Methane loss to the stratosphere represents the second most significant methane destruction mechanism, although the processes involved remain highly uncertain. Accurately quantifying methane loss via stratospheric-tropospheric exchange is crucial for improving the accuracy of methane emissions calculations. In Chapter 3, I utilize chemical tracers to determine how stratospheric-tropospheric exchange influences global methane emissions trends.

Current understanding of greenhouse gas fluxes from a top-down perspective typically relies on atmospheric inversions, which depend on spatial and temporal gradients in observed greenhouse gas concentrations. However, maintaining highly accurate ground-based measurements poses logistical and financial challenges, while satellites currently do not provide the requisite accuracy and spatial resolution for long-term monitoring. In Chapter 4, I explore the potential of frequency combs in measuring environmental impacts on greenhouse gas sensing and as tools to expand the observation network.

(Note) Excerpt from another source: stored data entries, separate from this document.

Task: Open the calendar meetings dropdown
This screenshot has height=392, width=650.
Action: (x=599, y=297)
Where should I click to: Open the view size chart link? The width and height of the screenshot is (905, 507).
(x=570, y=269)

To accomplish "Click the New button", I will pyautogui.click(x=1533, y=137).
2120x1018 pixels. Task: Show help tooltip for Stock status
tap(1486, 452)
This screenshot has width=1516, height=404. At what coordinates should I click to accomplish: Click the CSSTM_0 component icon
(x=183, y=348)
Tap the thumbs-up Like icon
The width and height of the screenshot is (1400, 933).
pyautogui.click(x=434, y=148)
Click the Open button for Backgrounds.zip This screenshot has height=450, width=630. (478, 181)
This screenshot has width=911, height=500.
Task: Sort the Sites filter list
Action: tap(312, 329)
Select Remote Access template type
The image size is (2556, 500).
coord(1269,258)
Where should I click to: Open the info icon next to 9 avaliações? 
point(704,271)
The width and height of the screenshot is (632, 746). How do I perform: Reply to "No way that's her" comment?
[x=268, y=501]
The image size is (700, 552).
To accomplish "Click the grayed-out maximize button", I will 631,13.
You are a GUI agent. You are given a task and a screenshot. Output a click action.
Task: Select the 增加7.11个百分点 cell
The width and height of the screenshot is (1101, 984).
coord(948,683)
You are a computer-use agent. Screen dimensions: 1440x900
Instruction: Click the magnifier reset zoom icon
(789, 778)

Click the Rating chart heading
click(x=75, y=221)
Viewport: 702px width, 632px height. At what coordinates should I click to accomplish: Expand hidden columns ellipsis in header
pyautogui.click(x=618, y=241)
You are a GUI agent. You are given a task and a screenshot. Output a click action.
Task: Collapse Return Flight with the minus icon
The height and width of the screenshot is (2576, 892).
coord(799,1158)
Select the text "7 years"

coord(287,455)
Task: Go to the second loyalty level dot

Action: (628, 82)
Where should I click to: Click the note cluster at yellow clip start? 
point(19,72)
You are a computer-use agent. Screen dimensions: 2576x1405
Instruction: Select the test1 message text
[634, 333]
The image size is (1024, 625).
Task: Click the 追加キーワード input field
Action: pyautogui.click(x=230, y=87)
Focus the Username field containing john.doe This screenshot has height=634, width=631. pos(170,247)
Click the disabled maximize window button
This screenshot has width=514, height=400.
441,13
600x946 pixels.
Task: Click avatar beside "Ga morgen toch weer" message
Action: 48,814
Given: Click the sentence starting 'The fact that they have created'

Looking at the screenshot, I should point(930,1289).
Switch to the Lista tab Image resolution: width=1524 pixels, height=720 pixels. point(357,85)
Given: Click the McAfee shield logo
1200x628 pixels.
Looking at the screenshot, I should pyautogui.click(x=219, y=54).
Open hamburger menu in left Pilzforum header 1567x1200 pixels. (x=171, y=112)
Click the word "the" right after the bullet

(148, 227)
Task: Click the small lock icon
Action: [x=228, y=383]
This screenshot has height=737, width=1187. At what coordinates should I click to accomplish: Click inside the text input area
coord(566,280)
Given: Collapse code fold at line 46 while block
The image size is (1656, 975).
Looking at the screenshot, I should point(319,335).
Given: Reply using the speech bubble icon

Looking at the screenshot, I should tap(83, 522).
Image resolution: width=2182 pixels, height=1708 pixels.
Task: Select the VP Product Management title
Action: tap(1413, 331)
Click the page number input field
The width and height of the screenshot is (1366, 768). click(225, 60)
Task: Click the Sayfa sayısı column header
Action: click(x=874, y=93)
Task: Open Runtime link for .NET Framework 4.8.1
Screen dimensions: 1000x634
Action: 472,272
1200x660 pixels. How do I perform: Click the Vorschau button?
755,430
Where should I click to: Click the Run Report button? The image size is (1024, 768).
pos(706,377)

In summary, this thesis contributes to a more profound understanding of the two primary methane sinks and how their variations affect methane emissions trends over recent decades. It also lays the groundwork for the next-generation greenhouse gas observation network using laser frequency combs by quantifying environmental impacts on greenhouse gas spectroscopy directly in the field. Future advances should focus on a more accurate understanding of methane sink processes, improved spectroscopy, and expanded measurement networks. This will require advances in both modeling and measurements.

Ultimately, rapid and efficient mitigation of methane emissions remains the most feasible approach to curb anthropogenic climate change. To do this however, accurate assessments of methane trends and emissions necessitate bringing methane measurements and modeling of methane destruction processes closer to the real world.